Last updated: 10 July, 2012

EU’s Barroso and Israel’s Netanyahu discussed Iran and the peace process

EU commission chief Jose Manuel Barroso on Monday held talks with Israeli Prime Minister Benjamin Netanyahu on Iran’s nuclear programme on the second day of his trip to Israel and the West Bank.

The two leaders “discussed the importance of expanding cooperation between Israel and Europe in all areas, Iran’s effort to arm itself with nuclear weapons and the resumption of the peace talks with the Palestinians,” Netanyahu’s office said in a statement.

European Union officials said in a statement that the two leaders “also discussed the regional situation with president Barroso stating the EU’s support for democratic change and political and economic reforms in the wider neighbourhood.”

“They also discussed vital threats in the region and exchanged views on the on-going diplomatic process aimed at solving the nuclear issue on Iran,” the EU statement added.

Barroso also met in the evening with Israeli President Shimon Peres, with talks centering on the Israeli-Palestinian peace process and Iran, a statement from the president’s office said.

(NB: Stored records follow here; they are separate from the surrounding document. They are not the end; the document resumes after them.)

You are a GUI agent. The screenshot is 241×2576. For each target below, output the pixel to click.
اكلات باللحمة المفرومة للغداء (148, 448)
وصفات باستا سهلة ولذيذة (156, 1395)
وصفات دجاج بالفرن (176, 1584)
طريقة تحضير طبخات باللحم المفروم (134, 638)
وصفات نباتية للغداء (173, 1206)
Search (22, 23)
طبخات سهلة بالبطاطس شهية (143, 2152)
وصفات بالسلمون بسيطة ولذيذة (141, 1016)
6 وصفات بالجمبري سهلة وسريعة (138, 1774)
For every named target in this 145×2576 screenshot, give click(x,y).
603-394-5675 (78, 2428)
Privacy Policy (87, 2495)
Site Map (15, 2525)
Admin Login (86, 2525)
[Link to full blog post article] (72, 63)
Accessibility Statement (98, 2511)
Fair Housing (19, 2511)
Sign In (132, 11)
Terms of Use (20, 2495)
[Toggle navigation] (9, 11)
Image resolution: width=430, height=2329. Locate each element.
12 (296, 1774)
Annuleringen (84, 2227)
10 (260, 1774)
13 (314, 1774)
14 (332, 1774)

“We appreciate Europe’s position concerning the Iranian nuclear programme. Iran is the headquarters of world terrorism and the world must stop the Tehran regime from obtaining nuclear weapons,” Peres told Barroso, according to the statement.

Israel, the sole if undeclared nuclear power in the Middle East, has said that Iran’s nuclear programme poses an existential threat to the Jewish state, and that it will not rule out military action to halt Tehran’s nuclear activity.

Barroso is in Israel and the Palestinian territories for a three-day visit that began yesterday with meetings in the West Bank with Palestinian president Mahmud Abbas and prime minister Salam Fayyad.

He is scheduled to meet Israeli President Shimon Peres later on Monday and will visit the northern Israeli city of Haifa on Tuesday to receive an honorary degree.

In his discussions on Sunday, Barroso urged Israel and the Palestinians to return to negotiations, warning that the peace process “cannot become an orphan of the Arab Spring.”

Peace talks between Israel and the Palestinians have been on hold since late September 2010, when they ground to a halt over the issue of settlement construction.

The Palestinians want Israel to halt settlement activity and agree to base border discussions on the lines that existed before the 1967 Six-Day War.

Israel says it wants talks to resume without preconditions.